Community and Protective Services Committee Update
This past Thursday I attended, the first Community and Protective Services Committee (CPSC) meeting of 2021, as a voting member. During this meeting we received and approved a report on Ottawa’s emergency shelters and transitional housing programs These supportive agencies will soon offer improved standards of operations and service delivery.
The new standards outline minimum guidelines for; governance, operations and service delivery, reflecting best and current practices and policies, including measures to reduce the spread of COVID-19. Equally important, they will ensure to set the expectation that service delivery is based on accepting and respecting the inherent dignity, diversity, experiences and abilities of all people, and mandate changes that will improve service for clients with disabilities, independent youth, children, LGBTQ2S clients and Indigenous clients.
The first Ottawa Emergency Shelter Standards (OESS) were developed and approved by Ottawa City Council in 2005. In 2018, the City of Ottawa undertook a process to update the 2005 Ottawa Emergency Shelter Standards to reflect the changing shelter environment.
Staff conducted a comprehensive literature review, an environmental scan of seven other municipalities in Canada. Over 2019 and 2020, Housing Services sought feedback from internal and external stakeholders on a draft OESS. The OESS will be reviewed and updated every five years, with the opportunity for feedback and input.
Through the review of shelter standards process, it was determined that a separate set of standards should be developed for transitional housing program providers and the Ottawa Transitional Housing Program Standards were developed separately.
The City considers shelter clients that receive more than short-term accommodations and basic needs to be residents in transitional housing programs. Residents of transitional housing participate in programming while also receiving accommodations.
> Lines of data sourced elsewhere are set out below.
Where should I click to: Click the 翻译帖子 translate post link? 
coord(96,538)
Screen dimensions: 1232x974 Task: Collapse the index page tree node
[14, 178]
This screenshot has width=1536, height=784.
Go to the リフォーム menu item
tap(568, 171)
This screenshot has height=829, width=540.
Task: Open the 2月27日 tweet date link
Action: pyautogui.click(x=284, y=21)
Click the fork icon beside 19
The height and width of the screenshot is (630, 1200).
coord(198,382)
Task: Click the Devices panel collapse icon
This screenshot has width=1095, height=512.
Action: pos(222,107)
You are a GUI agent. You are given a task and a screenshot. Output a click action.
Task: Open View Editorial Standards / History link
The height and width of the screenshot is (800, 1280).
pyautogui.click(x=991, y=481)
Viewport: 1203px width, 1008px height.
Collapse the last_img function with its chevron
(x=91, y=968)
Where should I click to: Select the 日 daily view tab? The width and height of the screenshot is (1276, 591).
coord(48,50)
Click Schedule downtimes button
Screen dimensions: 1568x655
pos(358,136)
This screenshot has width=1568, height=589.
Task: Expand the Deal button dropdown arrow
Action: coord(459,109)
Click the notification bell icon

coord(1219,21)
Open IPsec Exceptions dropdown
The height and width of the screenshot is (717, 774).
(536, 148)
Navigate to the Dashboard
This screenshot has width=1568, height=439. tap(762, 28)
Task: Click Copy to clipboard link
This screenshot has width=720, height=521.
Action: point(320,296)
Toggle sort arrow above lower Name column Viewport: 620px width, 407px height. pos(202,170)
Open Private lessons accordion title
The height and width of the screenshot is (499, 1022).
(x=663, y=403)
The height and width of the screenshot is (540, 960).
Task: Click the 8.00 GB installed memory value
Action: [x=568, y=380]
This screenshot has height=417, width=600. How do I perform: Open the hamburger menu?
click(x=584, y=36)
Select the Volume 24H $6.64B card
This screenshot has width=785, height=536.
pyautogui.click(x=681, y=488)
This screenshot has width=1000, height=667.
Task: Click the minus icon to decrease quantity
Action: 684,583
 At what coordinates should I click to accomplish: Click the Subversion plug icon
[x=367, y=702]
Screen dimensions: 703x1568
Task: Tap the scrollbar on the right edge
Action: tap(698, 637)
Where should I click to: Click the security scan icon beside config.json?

Housing First is the cornerstone of the City’s efforts to reduce chronic, episodic and absolute homelessness. The City recognizes that transitional housing can play a role in the continuum of housing options for certain situations and for priority populations.
Transitional housing programs are provided in a variety of settings including dedicated buildings, or at a site where emergency shelter accommodations and drop-in support services are offered. They may be single or shared rooms and provide less private space than most permanent housing.
While the areas to be covered in the Compliance Reviews for Transitional Housing are similar to those of the OESS, they may vary according to the client group, program parameters and type of transitional housing.
In addition to the report a motion was approved to refer a two-year work plan for the 10-Year Housing and Homelessness Plan to a special joint meeting of the Finance and Economic Development Committee and the CPSC on Tuesday, March 2 at 9 am.
I encourage residents that have input and recommendations on these items to please share them with the committee coordinator CaroleA.Legault@ottawa.ca. Residents are welcome to submit written comments or ask to speak as a delegate at committee where they have five minutes to present.
Councillor Catherine McKenney brought forward a motion regarding integration of the Butterfly model of care into our City’s four Long Term Care (LTC) facilities. The Butterfly model is a type of care that creates a more home-like atmosphere in LTC rather than treating residents as inmates in an institution. It focuses on delivering emotion-focused care that connects with people in a dignified, human way. It addresses the holistic needs of the individuals and supports quality of life for each person living with a dementia across the whole of their lived experience.
Although the City is considering moving in that direction it is also waiting to hear from the province of Ontario on recommendations for LTC facilities from the Commission that was set up in response to the COVID-19 outbreak. Changes will be needed to ensure all LTC facilities across the province are truly caring for those in need of fulltime care. Private, for-profit LTC had the worst outcomes however we anticipate there will be recommendations coming forward for all LTC, including our four municipal facilities which rated far better in caring for residents during this pandemic.
I am disappointed on further delays in setting up quality programs for our most vulnerable individuals but the ball is now in the Province’s court to make significant recommendations and spend more money to ensure that those living in LTC are looked after with care and kindness.
Recommendations from last Thursday’s CPSC meeting will rise to Council on Wednesday, February 24, 2021.